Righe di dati

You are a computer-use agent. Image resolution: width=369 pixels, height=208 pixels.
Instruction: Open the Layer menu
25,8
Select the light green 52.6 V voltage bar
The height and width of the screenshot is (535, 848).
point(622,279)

DIRETTIVA: Modifica i dati riportati sopra: sostituisci "Open" con "Close" e lascia invariato tutto il resto.

COMPITO SVOLTO:
You are a computer-use agent. Image resolution: width=369 pixels, height=208 pixels.
Instruction: Close the Layer menu
25,8
Select the light green 52.6 V voltage bar
The height and width of the screenshot is (535, 848).
point(622,279)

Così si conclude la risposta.